Baker's fallsThere are other waterfalls too like, Baker's Falls in Horton Plains, St. Claire's Falls which we never miss seeing each time we go upcountry by train; waterfalls in unexpected places such as the waterfall in the heart of the Sinharaja forest. A not very well known waterfall is the Ellatota waterfalls near Bandarawela, where we always have a bath holding our heads to the thud of the waterfall and freezing the moment the icy water touched our warm bodies leaving us happy and refreshed.

Also when staying in Bandarawela, we would visit Ella Rest House and then go to Ravana Ella on the Wellawaya Road. This waterfall is in a very picturesque setting of huge mountains and rolling valleys. The water source is the thick Wewatenna highland. This is connected with Ravana mythology and Sita is said to have bathed here while she was held prisoner by Ravana. The water cascades down in three stages for 9 metres and then meanders along. This is a favourite resting spot for pilgrims who stop off here awhile.

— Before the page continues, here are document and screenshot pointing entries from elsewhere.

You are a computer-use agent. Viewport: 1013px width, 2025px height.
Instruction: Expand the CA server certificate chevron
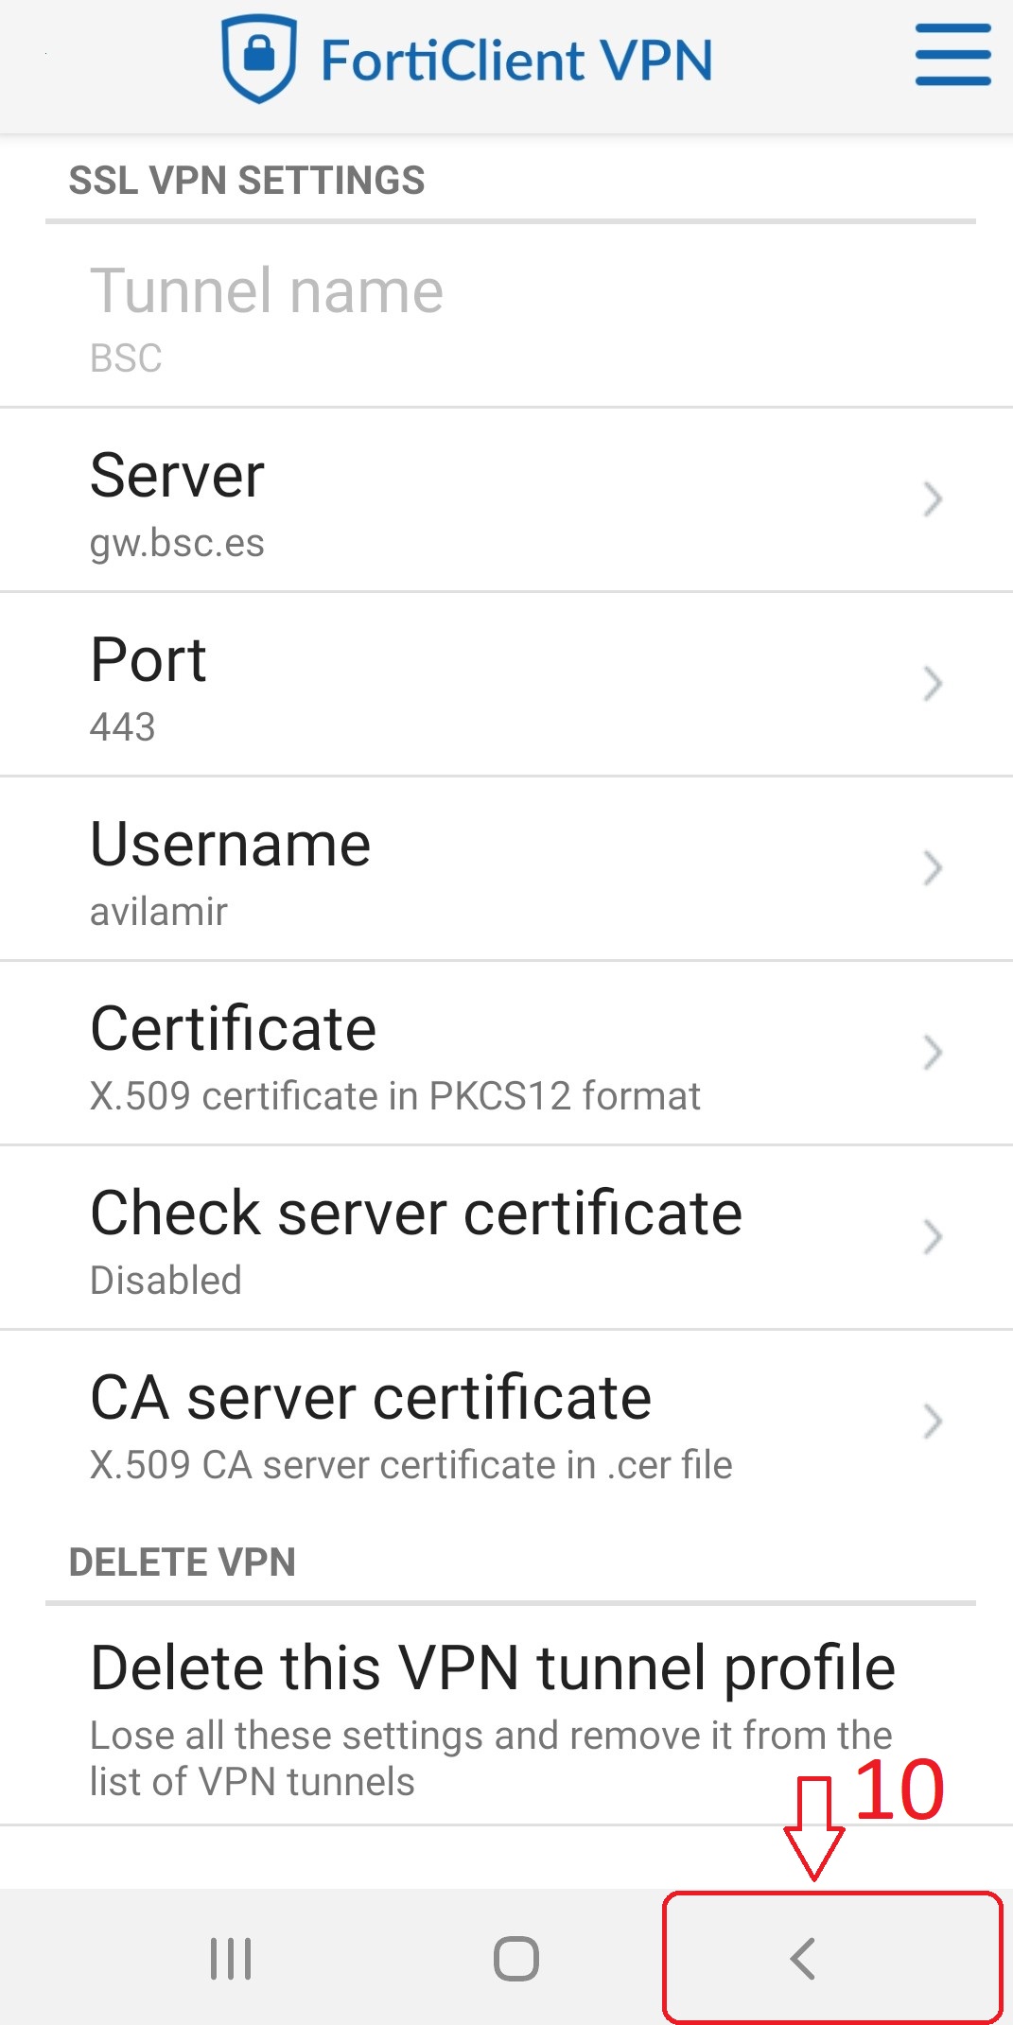point(933,1422)
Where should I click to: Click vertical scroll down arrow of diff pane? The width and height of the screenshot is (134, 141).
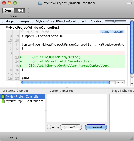point(132,84)
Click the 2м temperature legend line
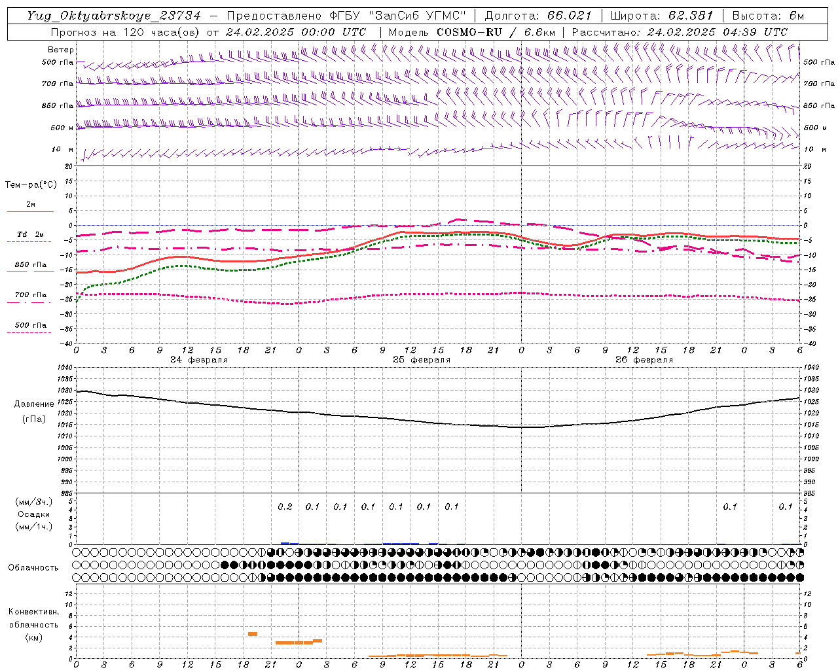Screen dimensions: 838x670 pyautogui.click(x=30, y=211)
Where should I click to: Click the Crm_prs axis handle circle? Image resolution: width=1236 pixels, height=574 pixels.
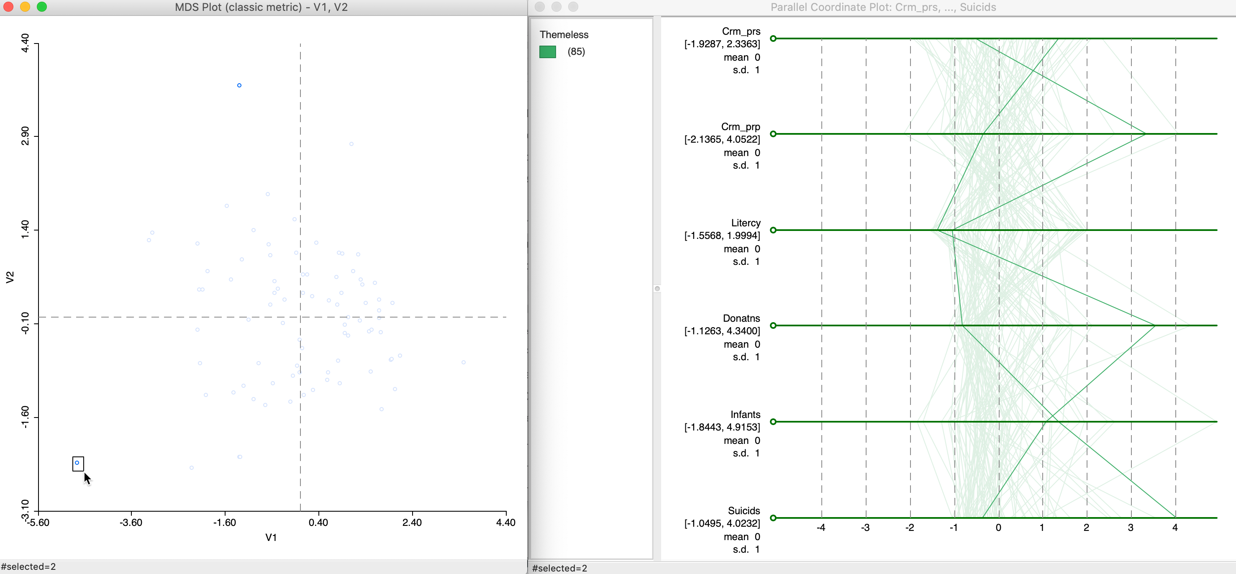(773, 38)
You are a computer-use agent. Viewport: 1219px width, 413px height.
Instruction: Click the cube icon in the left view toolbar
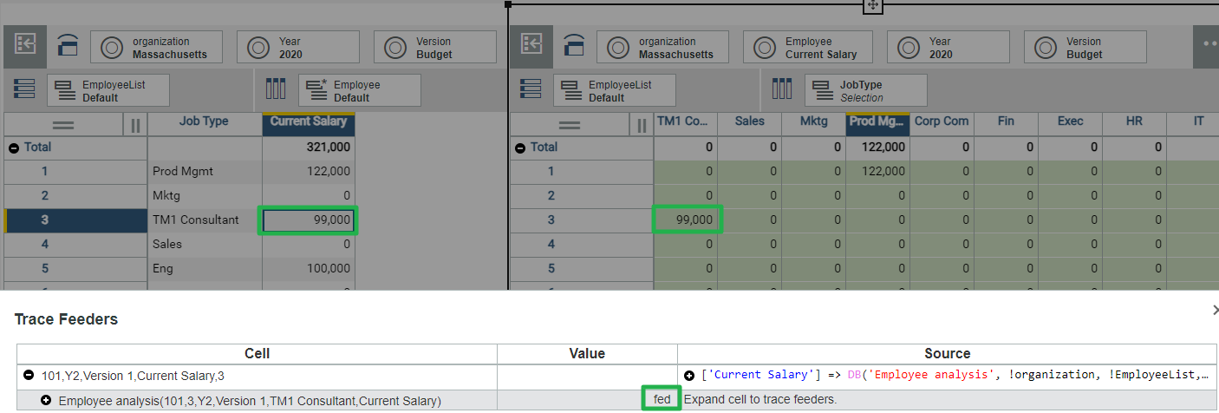[x=67, y=46]
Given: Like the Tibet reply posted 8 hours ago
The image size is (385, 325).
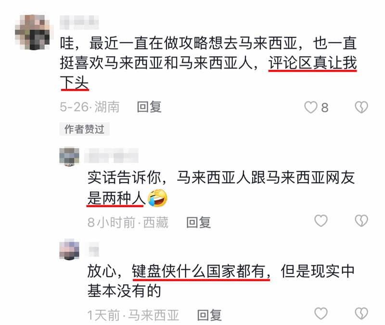Looking at the screenshot, I should pos(321,221).
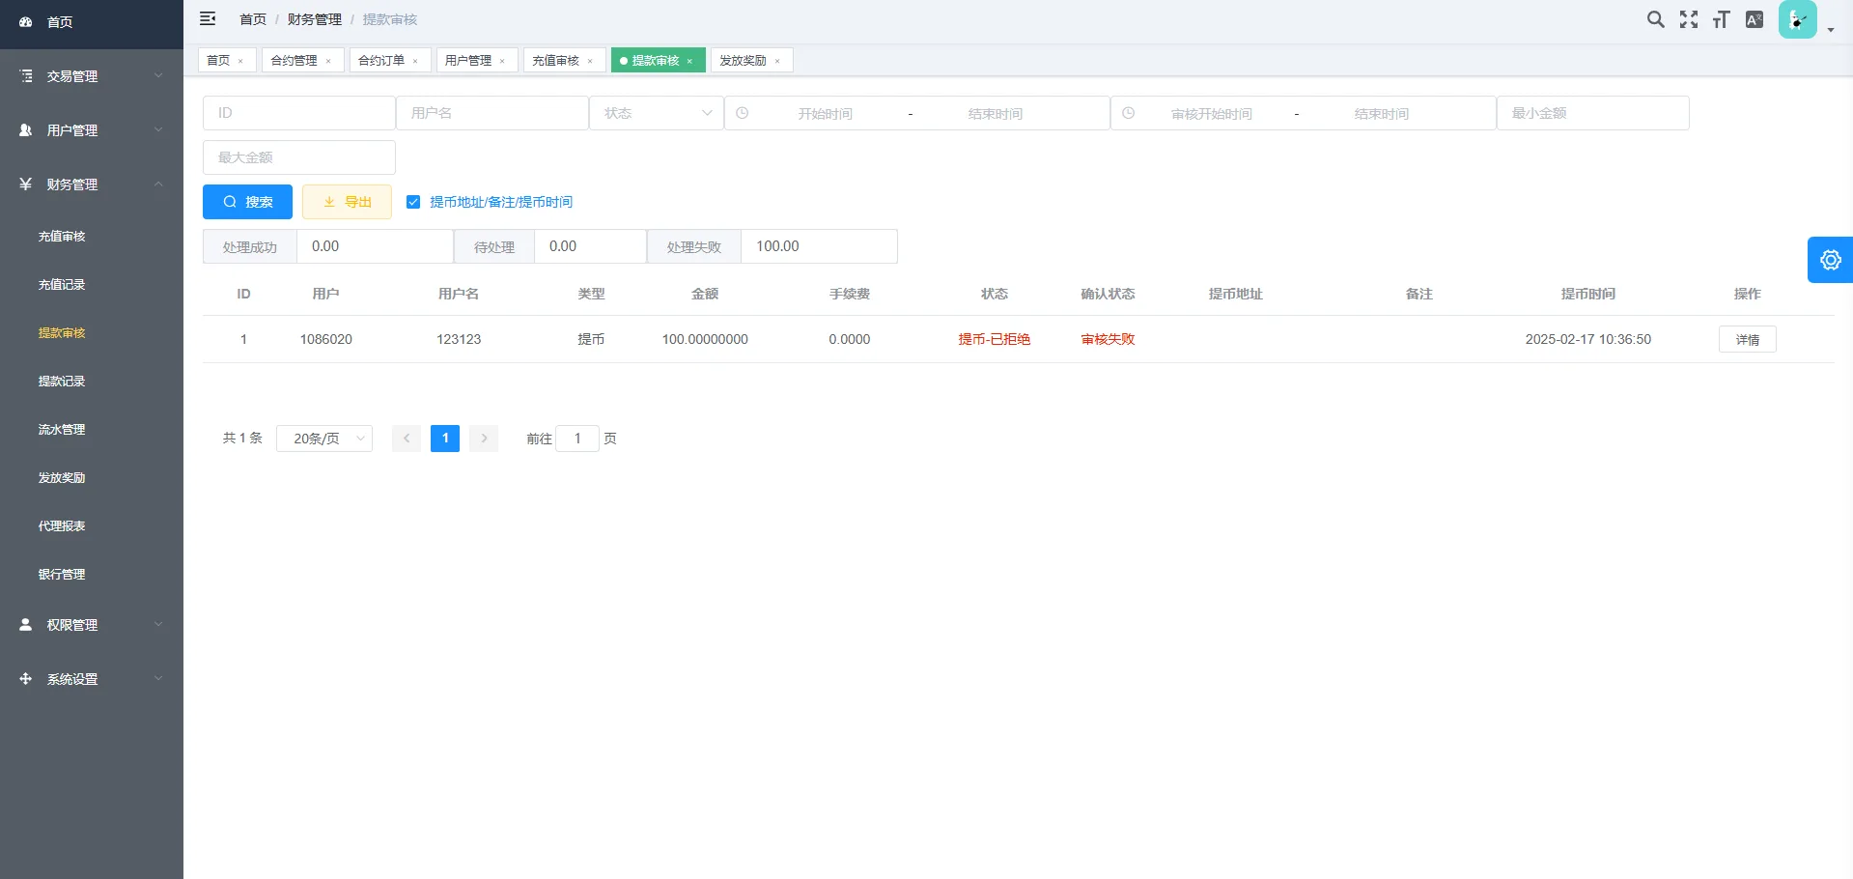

The Dunhinda Falls is in the Uva Highlands in the Veddah country. It is connected with the romantic episode of a Princess Manik Bandara who fled with her commoner lover. They leapt from the top of this waterfall pledging their eternal love. The Dunhinda cascades down in a beautiful stream of water which vaporises as it falls, hence its name.

The Baker's Falls in the Horton Plains gets its water from the Belihul Oya. It is close to World's End. The icy waters glisten in the sunshine amid a backdrop of mountain terrain and deep valleys and the patna through which you traverse give it contrast. If you are lucky you may see the rare black monkey and rhododendrons in bloom.

Waterfalls will never fail to delight. They are nature's jewels and a natural phenomenon of rare beauty. May they never be destroyed by man in his hurry for development. Picturesque scenic beauty is an integral part of our heritage. A beauty which touches our aesthetic sensibility and transforms our lives.